#### WHAT THE TASK REQUIRES:
Every record below should be repeated exactly, with the pictures left out.

LISTED RECORDS START

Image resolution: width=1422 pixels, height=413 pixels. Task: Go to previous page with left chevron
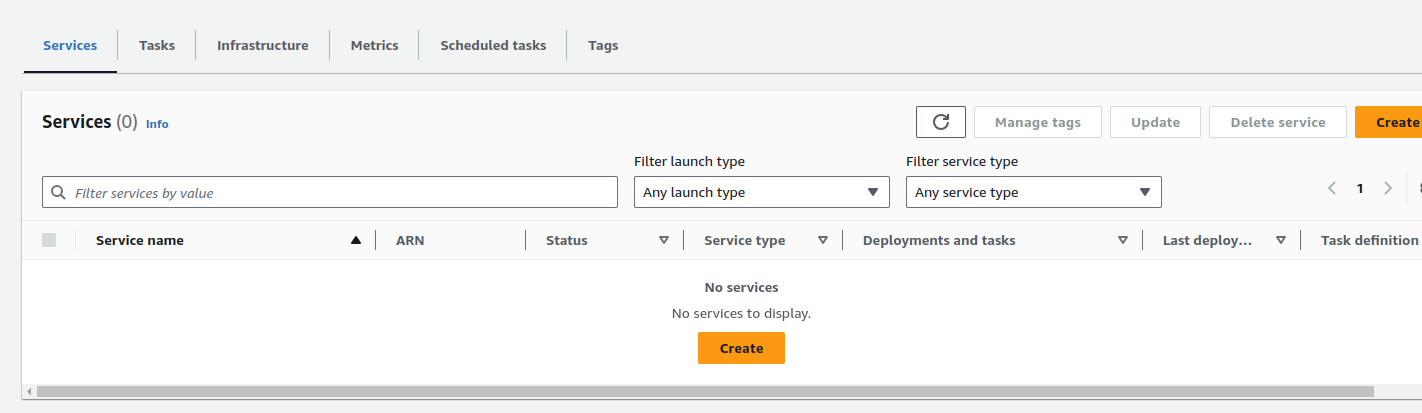[1331, 188]
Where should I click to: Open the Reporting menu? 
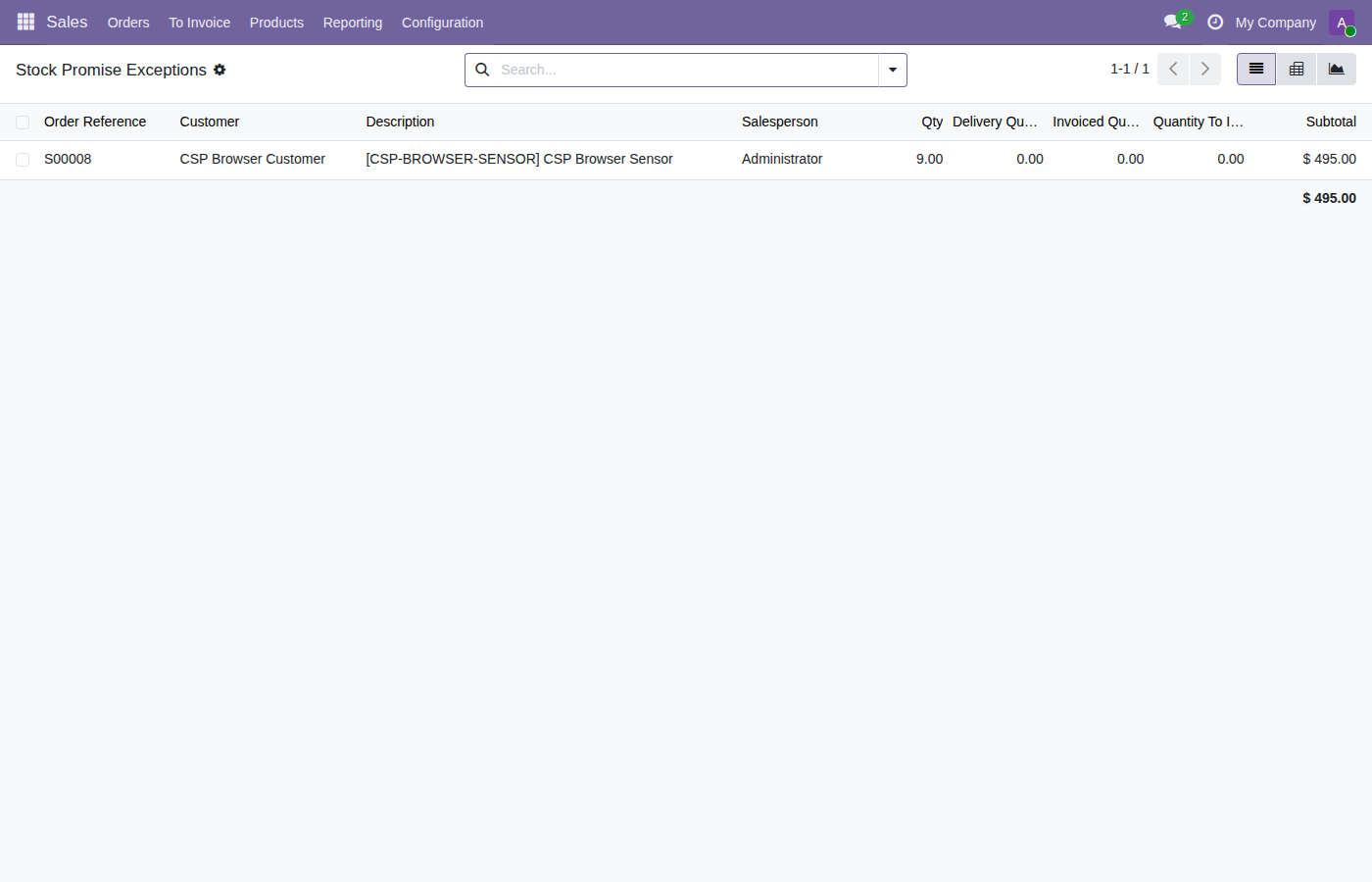tap(353, 23)
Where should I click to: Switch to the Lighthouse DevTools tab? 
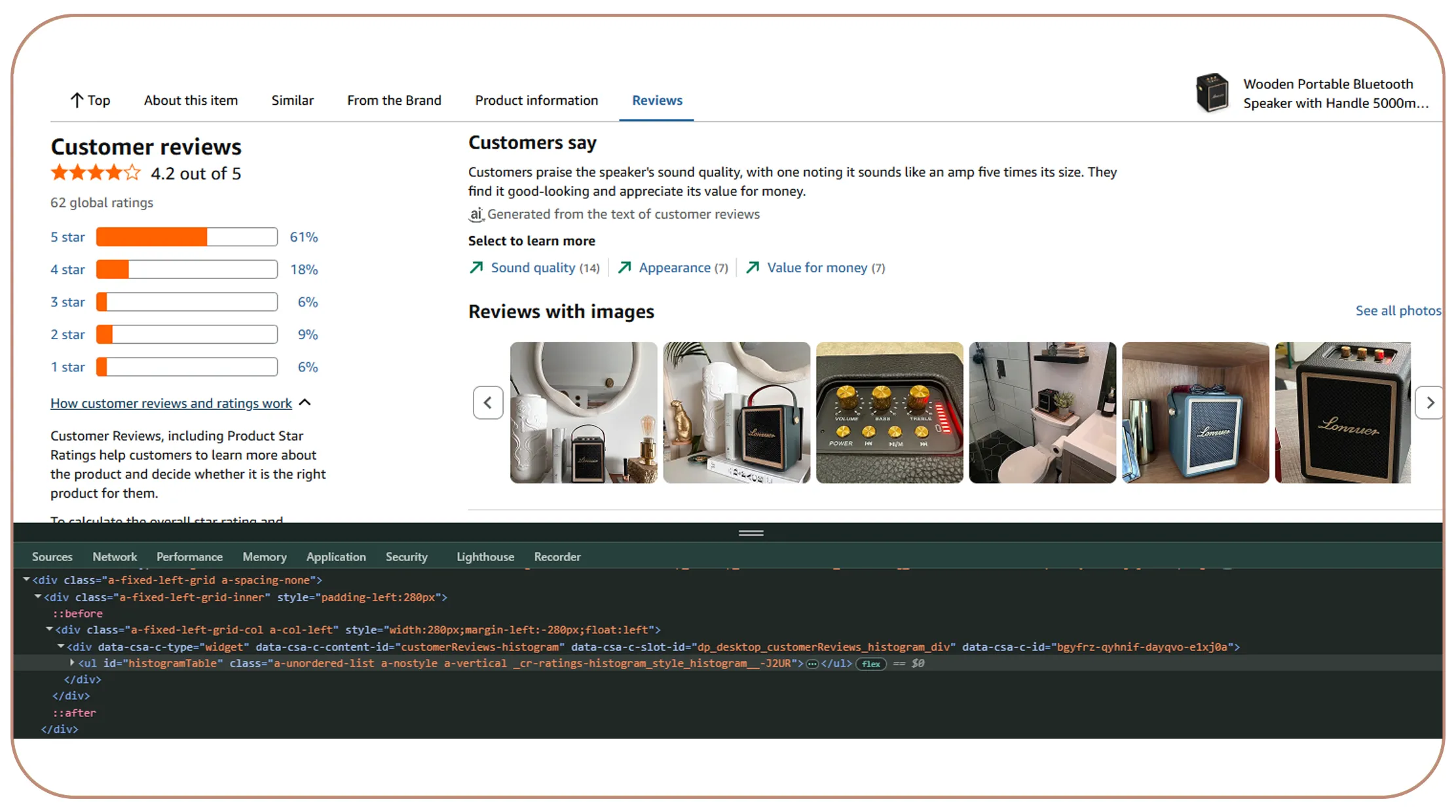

LISTED RECORDS END

#### RESPONSE FOR THIS EXERCISE:
Image resolution: width=1422 pixels, height=413 pixels. Task: Go to previous page with left chevron
[1331, 188]
Where should I click to: Open the Reporting menu? 
tap(353, 23)
Where should I click to: Switch to the Lighthouse DevTools tab? 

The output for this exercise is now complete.